----- Dataset entries
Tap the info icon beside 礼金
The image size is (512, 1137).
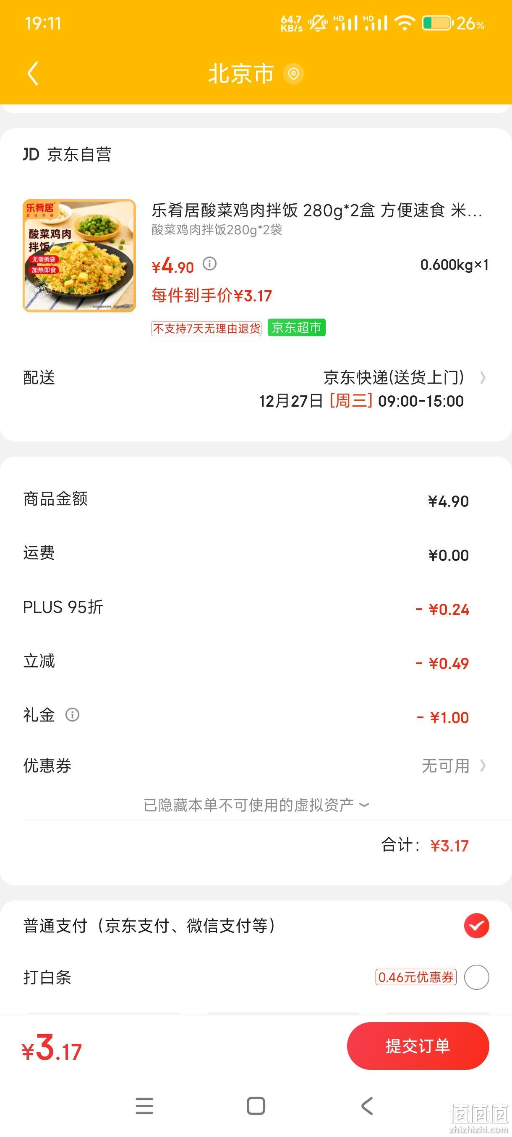[x=72, y=715]
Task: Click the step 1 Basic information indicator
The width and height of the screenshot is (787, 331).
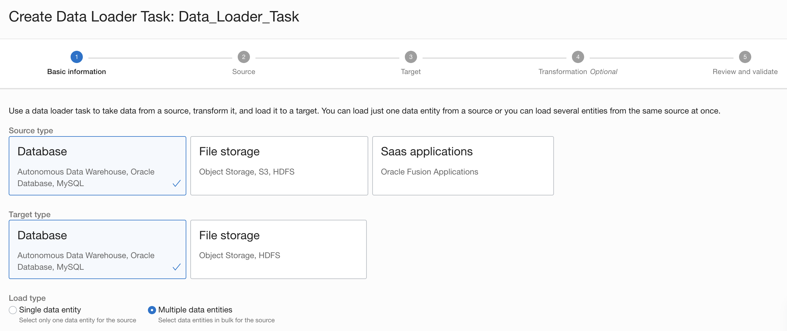Action: point(76,57)
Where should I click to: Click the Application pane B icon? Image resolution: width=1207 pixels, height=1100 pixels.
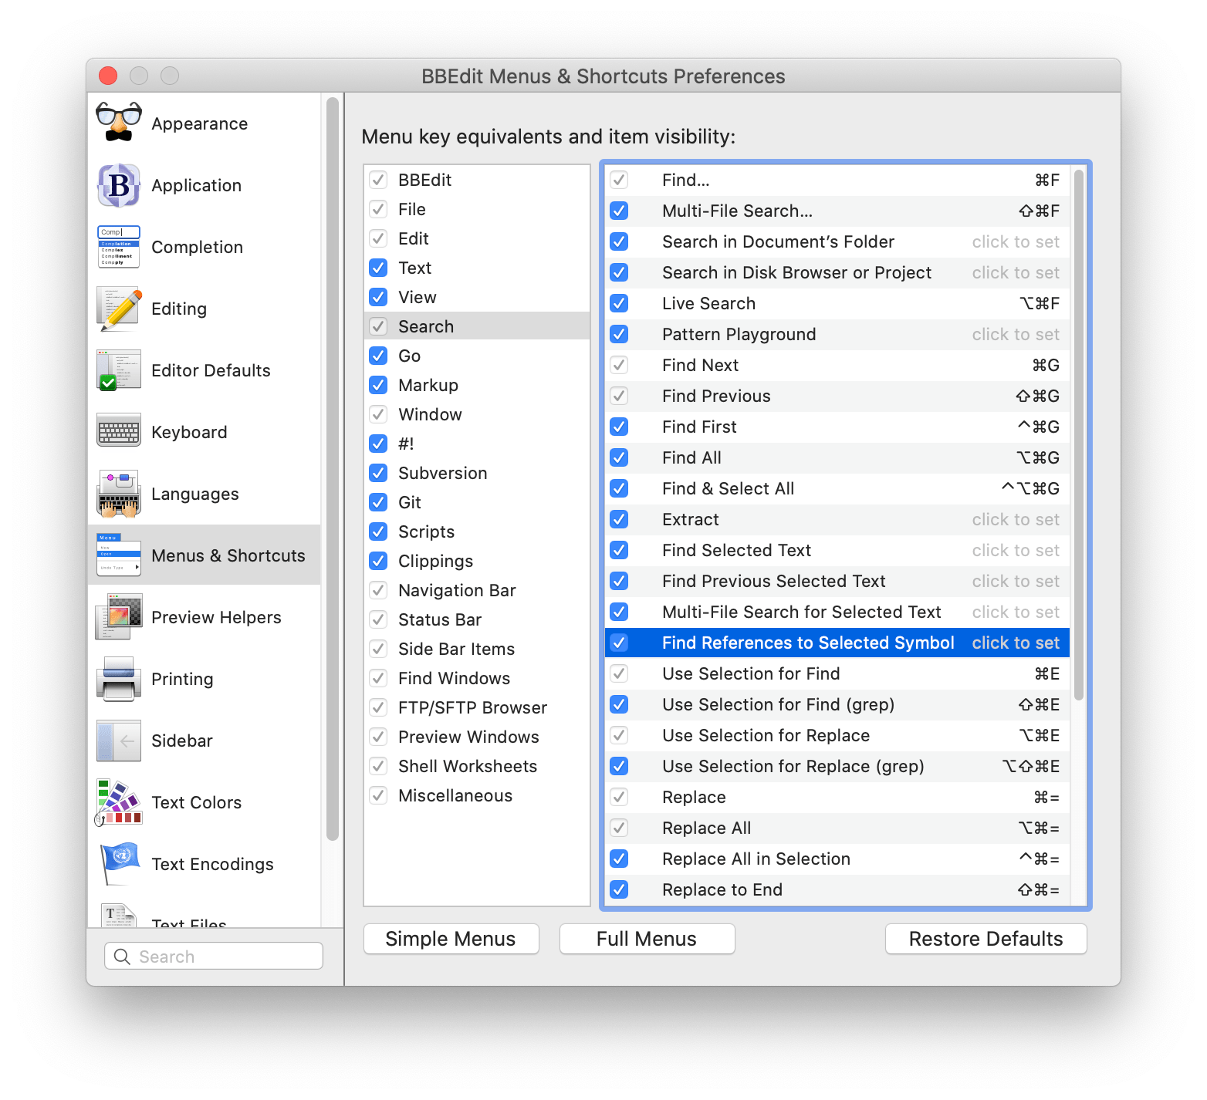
----------
Required action> Return every line above exactly, omitting images.

Written response>
Tap the info icon beside 礼金
The image size is (512, 1137).
[x=72, y=715]
Task: Click the step 1 Basic information indicator
The width and height of the screenshot is (787, 331).
Action: point(76,57)
Where should I click to: Click the Application pane B icon? Image resolution: width=1207 pixels, height=1100 pixels.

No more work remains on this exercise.